GOAL OF THE EXERCISE -
Only the lines from the one with "The image size" through the end of the material are wanted, copied exactly and with the pictures left out.

TASK INPUTS -
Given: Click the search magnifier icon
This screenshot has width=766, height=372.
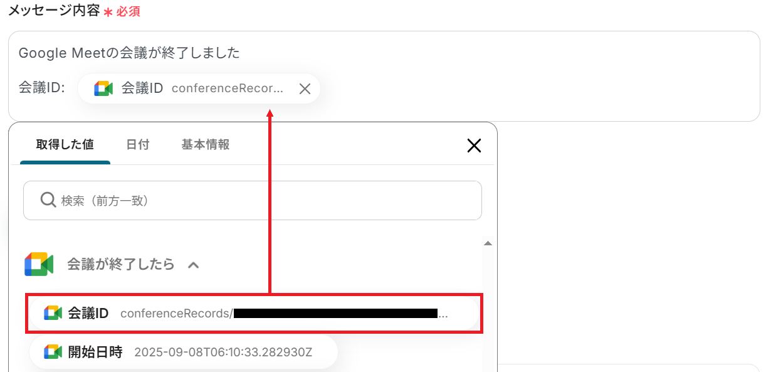Looking at the screenshot, I should tap(48, 200).
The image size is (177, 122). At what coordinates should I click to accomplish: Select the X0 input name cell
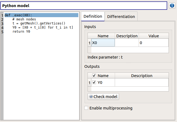[103, 43]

COMPLETED EXERCISE -
The image size is (177, 122). At what coordinates should I click to accomplish: Select the X0 input name cell
[103, 43]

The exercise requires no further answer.